Tesla announced it had delivered 254,695 vehicles during the second quarter of 2022, about an 18 percent drop from the previous quarter. The report, which was published on Tesla’s site, signals an end to a nearly two-year-long run of record quarterly deliveries for Elon Musk’s company, which can mostly be attributed to lengthy COVID-related shutdowns of its factory in Shanghai.
Tesla said the Model 3 and Model Y vehicles made up 238,533 of these deliveries, while 16,162 were for the Model S and Model X vehicles. On the production side of things, Tesla said it managed to build a total of 258,580 vehicles.
China has been crucial to the company’s rise to its status as one of the most valuable automakers in the world. But Tesla’s Shanghai Gigafactory has been caught in a seemingly endless loop of openings and closures in recent months, as the nation’s strict COVID lockdown policy has taken its toll.

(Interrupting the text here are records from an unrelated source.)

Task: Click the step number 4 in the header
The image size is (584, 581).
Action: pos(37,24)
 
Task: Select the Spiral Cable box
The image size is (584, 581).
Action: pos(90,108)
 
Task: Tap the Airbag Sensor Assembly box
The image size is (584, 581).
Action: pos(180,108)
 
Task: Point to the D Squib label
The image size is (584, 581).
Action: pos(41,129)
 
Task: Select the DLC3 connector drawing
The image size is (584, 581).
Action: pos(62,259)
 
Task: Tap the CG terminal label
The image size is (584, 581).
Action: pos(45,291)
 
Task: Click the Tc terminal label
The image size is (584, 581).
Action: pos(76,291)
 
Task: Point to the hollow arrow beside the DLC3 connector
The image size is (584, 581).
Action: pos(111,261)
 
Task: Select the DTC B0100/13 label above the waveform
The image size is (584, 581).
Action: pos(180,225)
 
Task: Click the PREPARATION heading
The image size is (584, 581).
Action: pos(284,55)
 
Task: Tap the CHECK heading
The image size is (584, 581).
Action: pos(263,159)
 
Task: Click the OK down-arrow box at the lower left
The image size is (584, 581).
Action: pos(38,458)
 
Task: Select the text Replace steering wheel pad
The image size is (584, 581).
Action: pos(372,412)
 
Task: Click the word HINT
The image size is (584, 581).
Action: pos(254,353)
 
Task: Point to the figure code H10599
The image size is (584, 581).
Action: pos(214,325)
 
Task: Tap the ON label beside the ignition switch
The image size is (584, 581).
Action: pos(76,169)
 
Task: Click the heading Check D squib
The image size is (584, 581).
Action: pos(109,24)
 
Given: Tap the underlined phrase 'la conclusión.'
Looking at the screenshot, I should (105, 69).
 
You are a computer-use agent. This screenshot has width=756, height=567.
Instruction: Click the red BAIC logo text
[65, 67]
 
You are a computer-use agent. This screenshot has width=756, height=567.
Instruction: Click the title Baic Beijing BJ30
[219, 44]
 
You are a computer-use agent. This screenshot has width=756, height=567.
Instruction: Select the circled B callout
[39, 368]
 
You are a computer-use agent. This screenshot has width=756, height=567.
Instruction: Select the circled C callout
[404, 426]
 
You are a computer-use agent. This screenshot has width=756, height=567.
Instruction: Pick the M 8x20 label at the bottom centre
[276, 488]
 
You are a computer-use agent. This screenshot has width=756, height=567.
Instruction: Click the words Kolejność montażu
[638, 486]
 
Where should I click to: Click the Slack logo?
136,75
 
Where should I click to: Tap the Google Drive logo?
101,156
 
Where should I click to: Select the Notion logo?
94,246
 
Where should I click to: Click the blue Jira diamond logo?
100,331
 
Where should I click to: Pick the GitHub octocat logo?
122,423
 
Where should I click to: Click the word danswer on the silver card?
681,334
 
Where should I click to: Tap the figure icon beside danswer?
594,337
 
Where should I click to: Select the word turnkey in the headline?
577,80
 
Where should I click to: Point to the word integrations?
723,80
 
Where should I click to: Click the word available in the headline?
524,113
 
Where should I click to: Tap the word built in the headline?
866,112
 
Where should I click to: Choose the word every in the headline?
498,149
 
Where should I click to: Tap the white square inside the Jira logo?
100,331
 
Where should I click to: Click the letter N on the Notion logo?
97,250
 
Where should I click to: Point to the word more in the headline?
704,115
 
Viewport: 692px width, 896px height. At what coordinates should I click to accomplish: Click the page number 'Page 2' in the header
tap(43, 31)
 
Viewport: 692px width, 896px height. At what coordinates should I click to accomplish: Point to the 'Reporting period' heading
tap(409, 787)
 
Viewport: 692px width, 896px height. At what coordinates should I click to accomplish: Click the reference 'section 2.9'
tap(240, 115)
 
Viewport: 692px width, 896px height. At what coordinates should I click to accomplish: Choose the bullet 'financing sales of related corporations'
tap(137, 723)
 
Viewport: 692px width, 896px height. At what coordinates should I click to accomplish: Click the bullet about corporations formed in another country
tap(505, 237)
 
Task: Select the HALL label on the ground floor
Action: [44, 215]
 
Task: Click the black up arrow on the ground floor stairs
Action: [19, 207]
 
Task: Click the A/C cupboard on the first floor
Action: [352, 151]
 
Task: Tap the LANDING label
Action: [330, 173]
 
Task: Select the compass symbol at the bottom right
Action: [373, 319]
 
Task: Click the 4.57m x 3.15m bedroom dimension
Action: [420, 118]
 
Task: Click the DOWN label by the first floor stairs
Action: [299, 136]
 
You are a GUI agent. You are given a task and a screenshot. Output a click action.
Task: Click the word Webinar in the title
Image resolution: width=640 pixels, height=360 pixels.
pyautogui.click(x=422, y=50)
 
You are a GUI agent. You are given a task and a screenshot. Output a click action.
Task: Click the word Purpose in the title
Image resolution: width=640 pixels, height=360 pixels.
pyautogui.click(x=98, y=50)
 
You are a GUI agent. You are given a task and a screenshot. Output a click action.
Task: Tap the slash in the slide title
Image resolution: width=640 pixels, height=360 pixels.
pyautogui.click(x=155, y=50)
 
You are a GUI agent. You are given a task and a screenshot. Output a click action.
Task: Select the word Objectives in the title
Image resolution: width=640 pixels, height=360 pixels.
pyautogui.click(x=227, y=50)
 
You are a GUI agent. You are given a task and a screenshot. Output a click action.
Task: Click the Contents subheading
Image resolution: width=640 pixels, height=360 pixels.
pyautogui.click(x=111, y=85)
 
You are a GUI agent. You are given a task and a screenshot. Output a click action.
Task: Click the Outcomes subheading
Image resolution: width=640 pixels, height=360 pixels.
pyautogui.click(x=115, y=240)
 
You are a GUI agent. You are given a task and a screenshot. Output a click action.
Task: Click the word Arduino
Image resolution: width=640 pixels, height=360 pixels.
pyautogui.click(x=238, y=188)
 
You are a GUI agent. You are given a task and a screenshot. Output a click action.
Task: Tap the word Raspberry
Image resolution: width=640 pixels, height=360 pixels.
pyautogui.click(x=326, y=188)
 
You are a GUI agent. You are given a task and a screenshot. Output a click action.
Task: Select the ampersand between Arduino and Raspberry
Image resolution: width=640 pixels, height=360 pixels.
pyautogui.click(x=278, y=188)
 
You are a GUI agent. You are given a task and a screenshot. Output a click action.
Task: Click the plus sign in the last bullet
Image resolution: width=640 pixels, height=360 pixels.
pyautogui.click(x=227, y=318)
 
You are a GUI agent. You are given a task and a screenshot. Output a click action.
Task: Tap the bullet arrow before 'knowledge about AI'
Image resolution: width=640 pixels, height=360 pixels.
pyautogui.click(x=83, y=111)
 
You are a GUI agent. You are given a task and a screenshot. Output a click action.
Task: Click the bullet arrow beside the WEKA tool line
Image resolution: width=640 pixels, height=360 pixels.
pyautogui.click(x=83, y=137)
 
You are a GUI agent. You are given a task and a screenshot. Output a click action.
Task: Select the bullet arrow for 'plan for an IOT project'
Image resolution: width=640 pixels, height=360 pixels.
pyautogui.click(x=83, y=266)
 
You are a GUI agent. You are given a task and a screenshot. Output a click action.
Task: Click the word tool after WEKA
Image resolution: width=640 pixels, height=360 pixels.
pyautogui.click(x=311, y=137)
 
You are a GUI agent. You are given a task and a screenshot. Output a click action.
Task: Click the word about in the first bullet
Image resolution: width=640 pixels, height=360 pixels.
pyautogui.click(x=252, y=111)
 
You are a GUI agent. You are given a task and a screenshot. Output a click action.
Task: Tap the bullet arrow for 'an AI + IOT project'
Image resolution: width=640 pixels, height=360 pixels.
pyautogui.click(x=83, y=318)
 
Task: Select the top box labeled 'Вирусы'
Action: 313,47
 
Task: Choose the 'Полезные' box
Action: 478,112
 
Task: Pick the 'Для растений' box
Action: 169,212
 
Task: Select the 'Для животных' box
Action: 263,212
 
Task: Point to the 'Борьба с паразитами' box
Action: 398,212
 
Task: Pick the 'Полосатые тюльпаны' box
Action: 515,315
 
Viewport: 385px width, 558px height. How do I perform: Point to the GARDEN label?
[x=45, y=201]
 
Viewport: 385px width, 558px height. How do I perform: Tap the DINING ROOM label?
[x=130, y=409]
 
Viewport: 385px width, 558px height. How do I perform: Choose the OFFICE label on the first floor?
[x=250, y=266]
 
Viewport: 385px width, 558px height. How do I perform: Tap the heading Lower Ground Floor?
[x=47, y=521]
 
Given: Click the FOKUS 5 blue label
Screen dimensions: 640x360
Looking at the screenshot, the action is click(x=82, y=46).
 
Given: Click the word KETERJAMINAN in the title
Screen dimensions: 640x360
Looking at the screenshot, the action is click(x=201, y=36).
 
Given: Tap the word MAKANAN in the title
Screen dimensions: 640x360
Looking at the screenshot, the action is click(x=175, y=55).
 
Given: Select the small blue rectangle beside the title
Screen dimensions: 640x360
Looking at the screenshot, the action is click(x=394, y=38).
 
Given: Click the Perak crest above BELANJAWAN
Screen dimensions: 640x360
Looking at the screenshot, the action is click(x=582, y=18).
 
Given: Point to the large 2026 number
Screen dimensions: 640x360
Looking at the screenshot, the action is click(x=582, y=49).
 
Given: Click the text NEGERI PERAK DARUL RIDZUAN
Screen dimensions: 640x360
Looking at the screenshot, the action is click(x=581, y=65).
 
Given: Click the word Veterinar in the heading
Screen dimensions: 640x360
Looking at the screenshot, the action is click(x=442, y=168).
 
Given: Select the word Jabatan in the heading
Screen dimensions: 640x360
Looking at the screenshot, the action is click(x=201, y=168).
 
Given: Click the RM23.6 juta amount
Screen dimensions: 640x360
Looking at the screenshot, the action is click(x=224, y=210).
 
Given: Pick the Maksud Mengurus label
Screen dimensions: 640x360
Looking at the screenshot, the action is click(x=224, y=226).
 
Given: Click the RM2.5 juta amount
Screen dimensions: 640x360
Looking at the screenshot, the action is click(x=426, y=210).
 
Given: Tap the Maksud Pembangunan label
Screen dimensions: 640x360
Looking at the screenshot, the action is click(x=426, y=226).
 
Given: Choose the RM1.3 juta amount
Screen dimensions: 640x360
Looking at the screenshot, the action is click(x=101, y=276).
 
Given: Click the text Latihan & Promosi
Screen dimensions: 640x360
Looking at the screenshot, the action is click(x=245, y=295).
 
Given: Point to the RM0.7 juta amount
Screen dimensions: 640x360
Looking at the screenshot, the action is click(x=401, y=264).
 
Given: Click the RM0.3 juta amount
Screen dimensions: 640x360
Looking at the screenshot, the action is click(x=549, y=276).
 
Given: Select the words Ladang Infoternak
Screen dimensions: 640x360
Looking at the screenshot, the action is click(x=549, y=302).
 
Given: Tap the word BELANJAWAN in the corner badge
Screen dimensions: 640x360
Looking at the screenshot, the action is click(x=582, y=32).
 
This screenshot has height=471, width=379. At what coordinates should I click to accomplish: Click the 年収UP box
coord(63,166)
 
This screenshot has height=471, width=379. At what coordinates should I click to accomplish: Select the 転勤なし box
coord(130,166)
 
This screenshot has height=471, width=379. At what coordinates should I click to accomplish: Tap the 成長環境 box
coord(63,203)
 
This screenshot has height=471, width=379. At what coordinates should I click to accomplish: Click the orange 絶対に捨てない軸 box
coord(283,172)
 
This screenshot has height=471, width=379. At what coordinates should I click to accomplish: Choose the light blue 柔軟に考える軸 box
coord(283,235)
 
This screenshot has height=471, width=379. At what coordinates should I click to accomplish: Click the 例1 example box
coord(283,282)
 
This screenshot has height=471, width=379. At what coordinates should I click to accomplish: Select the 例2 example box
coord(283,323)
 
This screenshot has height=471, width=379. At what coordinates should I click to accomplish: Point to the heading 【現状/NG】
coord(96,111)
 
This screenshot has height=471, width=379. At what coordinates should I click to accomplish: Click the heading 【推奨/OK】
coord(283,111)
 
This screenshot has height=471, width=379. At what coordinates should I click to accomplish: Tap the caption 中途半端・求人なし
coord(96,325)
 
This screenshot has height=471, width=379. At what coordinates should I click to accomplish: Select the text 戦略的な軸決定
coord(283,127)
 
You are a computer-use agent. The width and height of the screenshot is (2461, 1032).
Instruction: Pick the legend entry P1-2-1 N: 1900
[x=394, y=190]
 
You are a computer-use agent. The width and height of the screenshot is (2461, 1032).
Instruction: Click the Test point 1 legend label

In March, Tesla shuttered its Shanghai factory for two days amid a spike in COVID-19 cases, and closed the factory once again in April as Shanghai continues to grapple with a city-wide lockdown. The Shanghai plant is the company’s largest, producing both Model 3s and Model Ys.
Tesla recently opened its first European factory in Berlin, Germany, and held a “cyber rodeo” to celebrate the grand opening of its Austin, Texas Gigafactory — both of which could help offset production issues caused by the COVID-related lockdowns in Shanghai. Musk recently described both factories as “gigantic money furnaces” that are “losing billions of dollars” as supply chain constraints continue to constrain the company’s plans.